Dr Pietro Tricoli writes about his work in power electronics and how it plays its part in the decarbonisation agenda.
If you think about rail decarbonisation you’re likely to think, “Electric trains.” You will have read in this blog series that we need the right amount of the right kind of electricity to power our transport and that this varies according to where the train is in relation to topography, acceleration, etc. This is where power electronics comes in: it is the field of study which works out how to harvest the maximum energy from a source (e.g. a wind turbine), convert it so it can be delivered through the grid or an energy storage system and then convert it again, into the kind of energy needed by the device.

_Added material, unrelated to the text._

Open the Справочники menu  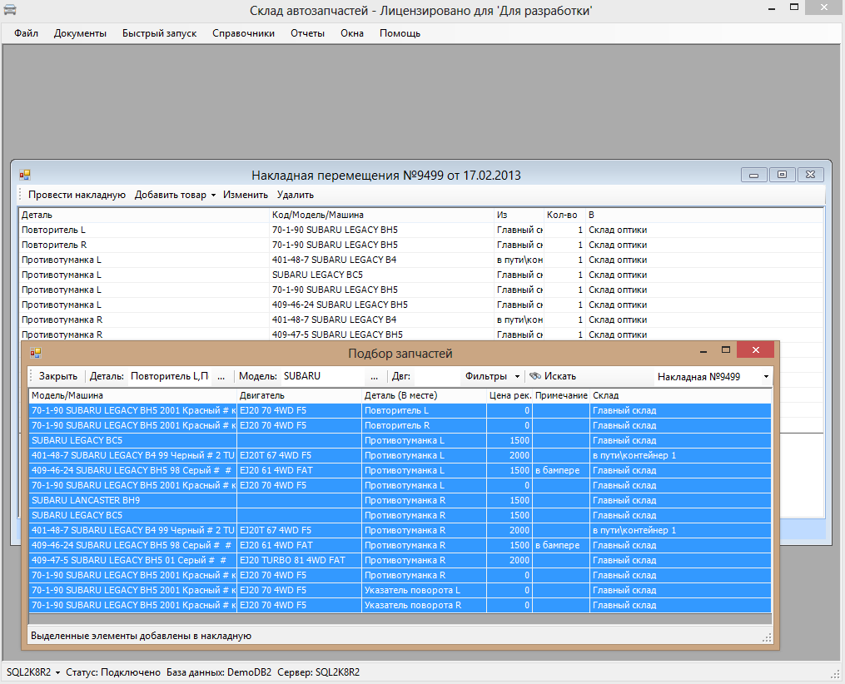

Most electric trains run on an external power supply – overhead lines or a third rail supply. Others use on-board power sources that do not use combustible fuels, such as fuel cells or electrochemical batteries. For powered electric trains, the power supply is either DC or single-phase AC. For independently-powered trains, the power source is DC. However, trains’ traction motors use almost invariably three-phase AC, which means we need to convert the supply to what is needed. For electric trains it also means we need to work out how to electrify the network and provide the right amount of power needed by a train at any one point in its journey. This is where Pietro’s work comes in: his expertise is to find out how to adapt the characteristics of the power source to those of the power user, and to do it efficiently.

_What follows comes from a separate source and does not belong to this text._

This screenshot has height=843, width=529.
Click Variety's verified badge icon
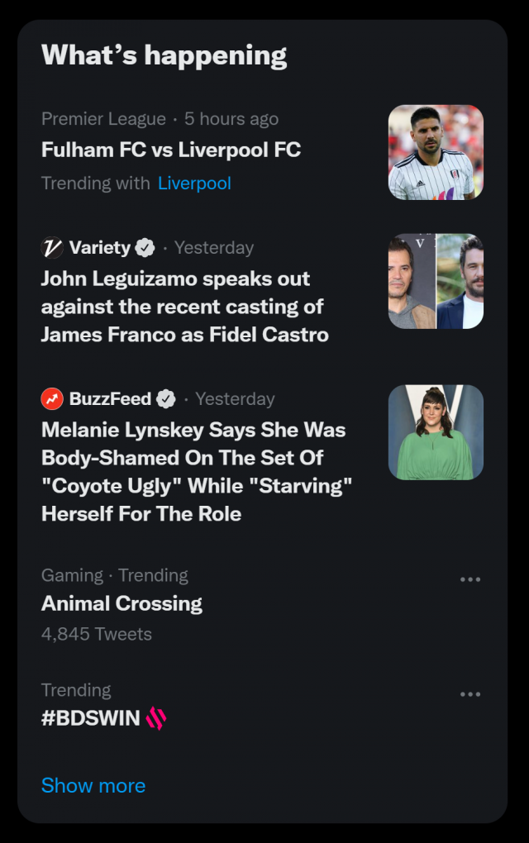click(145, 248)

The rail industry’s Carbon footprint derives from energy used for traction (running trains) and non-traction (stations, operations, signalling systems, etc), using electricity generated mostly from burning fossil fuels. If we can connect traction supplies (e.g. overhead lines powered by the grid) to non-traction applications we can make use of energy-harvesting techniques popular on trains. The most common of these techniques is regenerative braking: many modern trains will harvest the energy taken from the train during braking and store or return it to its power supply for later use. Power electronics allows us to do this and thus reduce the consumption from the fossil fuel-powered electricity distribution network.
Furthermore, railways will be able to play an even more important role in future transport systems if they can be more integrated with road transport. There is an evident opportunity to integrate electric railways with electric mobility to achieve 100% clean journeys. This would be facilitated by adding a sufficient number of charging points at railway station car parks and by using clean electricity sources such as solar photovoltaics. Doing all this means we can minimise the demands made on the grid infrastructure as well as implementing vehicle-to-grid approaches to level the consumption of electricity of railway stations and maximise the energy generated from renewable sources. Pietro is technical coordinator of E-Lobster, a European research project that uses power electronics and energy storage as key technologies for managing energy exchange between power distribution grids and electric railways.

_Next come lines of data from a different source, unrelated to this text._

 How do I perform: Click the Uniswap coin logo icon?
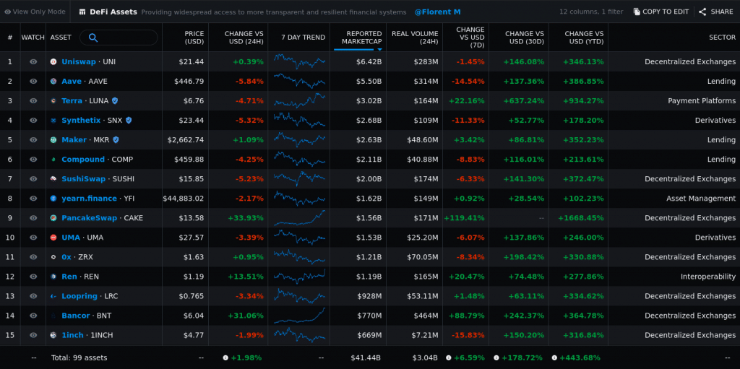click(53, 62)
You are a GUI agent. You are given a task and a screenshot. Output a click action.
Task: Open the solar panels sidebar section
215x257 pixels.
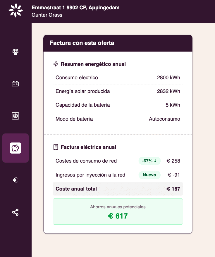16,52
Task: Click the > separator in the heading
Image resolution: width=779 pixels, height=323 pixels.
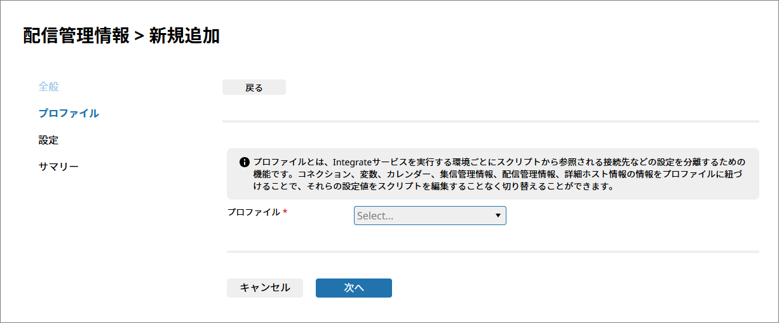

Other current power electronics projects are on fast-charging technologies for electric vehicles and how we can use clean energy to achieve this. Pietro is also leading the charging infrastructure theme of the Decarbonising Transport through Electrification (DTE) Network+, a major industry-academia network which brings together academia, industry and the public sector to address the challenges of an electrified, integrated transport system across the automotive, aerospace, rail and maritime sectors.